Employers should consider the following when reviewing their options:

  • Evaluating undue safety burdens—Employers will face the challenge of determining whether an employee poses an undue safety burden on co-workers by choosing not to get vaccinated (if the employer is simply encouraging receiving the vaccine) or being exempt from a mandated vaccination. When evaluating this consideration, employers will need to decide whether there are other precautions that can be put into place to protect employees, which may include:
    • Social distancing protocols
    • Requiring employees to wear masks at work
    • Leveraging telecommuting arrangements

Assessing and granting exemptions—If employers decide to require employees to get a COVID-19 vaccine, they will need to be prepared for the difficult task of determining whether an individual worker qualifies for a reasonable accommodation in the form of an exemption from receiving the vaccine under the ADA or Title VII. This assessment would need to be done on a case-by-case basis and could potentially leave an employer open to legal action should they wrongly deny an exemption request. In addition, the employer will also have to navigate protecting the rest of the workforce should an employee be exempt from being vaccinated.

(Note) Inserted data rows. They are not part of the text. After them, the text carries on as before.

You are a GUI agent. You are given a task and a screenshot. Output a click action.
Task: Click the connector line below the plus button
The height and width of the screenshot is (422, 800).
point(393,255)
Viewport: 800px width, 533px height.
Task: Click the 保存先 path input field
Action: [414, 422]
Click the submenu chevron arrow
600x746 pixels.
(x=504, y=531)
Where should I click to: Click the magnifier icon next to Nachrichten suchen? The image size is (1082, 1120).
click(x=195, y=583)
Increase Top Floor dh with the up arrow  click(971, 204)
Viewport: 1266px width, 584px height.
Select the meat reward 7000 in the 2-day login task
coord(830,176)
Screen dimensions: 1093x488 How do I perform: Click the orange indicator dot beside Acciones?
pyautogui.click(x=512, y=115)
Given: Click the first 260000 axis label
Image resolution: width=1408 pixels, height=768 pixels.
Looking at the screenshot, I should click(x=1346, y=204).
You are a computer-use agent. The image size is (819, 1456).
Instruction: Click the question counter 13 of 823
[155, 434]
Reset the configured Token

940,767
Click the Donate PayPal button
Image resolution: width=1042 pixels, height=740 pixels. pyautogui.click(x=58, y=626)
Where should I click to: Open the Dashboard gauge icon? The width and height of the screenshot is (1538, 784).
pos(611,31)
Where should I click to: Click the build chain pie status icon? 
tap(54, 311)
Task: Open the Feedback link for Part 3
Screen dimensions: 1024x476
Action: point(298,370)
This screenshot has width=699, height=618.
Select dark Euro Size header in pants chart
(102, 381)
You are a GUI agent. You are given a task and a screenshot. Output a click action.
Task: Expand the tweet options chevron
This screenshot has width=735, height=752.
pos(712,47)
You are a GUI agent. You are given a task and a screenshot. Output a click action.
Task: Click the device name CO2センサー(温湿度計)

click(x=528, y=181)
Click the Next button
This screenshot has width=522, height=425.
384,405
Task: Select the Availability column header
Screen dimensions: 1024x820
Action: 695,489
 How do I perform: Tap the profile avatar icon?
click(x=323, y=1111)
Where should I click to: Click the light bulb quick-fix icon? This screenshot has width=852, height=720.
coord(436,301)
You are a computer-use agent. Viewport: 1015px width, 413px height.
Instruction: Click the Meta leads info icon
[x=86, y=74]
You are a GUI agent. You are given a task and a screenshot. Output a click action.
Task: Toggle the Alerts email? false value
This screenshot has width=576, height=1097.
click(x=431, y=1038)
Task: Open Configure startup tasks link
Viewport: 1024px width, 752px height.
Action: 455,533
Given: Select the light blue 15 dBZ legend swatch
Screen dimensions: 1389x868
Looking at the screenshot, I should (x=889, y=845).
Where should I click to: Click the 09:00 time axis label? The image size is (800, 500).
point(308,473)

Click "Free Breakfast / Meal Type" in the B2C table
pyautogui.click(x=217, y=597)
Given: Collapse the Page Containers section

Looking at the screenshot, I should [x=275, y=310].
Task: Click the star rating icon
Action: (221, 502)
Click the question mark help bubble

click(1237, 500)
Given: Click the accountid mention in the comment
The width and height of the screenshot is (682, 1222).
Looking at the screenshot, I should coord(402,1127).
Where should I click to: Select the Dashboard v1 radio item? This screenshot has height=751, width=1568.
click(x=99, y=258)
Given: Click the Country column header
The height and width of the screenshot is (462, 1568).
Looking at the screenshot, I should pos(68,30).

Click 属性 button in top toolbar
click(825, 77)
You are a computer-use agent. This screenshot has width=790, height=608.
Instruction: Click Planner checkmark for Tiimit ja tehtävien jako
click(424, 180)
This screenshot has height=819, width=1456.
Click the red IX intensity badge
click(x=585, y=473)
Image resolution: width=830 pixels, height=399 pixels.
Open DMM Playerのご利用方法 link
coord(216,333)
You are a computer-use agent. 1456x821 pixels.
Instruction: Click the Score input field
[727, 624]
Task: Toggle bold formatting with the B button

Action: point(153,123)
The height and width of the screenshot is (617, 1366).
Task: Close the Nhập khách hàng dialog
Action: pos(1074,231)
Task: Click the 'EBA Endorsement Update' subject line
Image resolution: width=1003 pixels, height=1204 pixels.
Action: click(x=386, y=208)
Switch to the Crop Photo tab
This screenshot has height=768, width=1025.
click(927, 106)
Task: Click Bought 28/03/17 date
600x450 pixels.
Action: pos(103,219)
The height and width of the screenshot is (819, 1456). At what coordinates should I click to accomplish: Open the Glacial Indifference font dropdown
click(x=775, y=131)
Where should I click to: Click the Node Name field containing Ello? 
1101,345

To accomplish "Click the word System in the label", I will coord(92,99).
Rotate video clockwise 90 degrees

  • Evaluating legal risks of requiring vaccines—Employers need to consider the possibility that they may receive legal claims if they require employees to be vaccinated and an employee experiences an adverse reaction to the vaccine or develops subsequent health problems.
  • Sorting out the logistics of requiring or recommending vaccination—Regardless of whether employers require or mandate COVID-19 vaccination, there are logistical elements to consider, including:
    • Will employers hold on-site vaccination clinics?
    • What vaccine, if more than one will be available on the market, will be used?
    • Who will pay for the vaccine?
    • Will the company require or cover the costs of vaccination for the employee’s family?
    • How long after the vaccine becomes available must workers receive the vaccine, if vaccination is mandated?

In addition to the considerations explained above, employers should consult legal counsel to determine whether there are unique risks to consider for their specific organization.

Employers should begin discussions on the topic of COVID-19 vaccinations at their organization today. Waiting until a COVID-19 vaccine is approved and readily available may leave employers open to overlooking important legal and logistic considerations.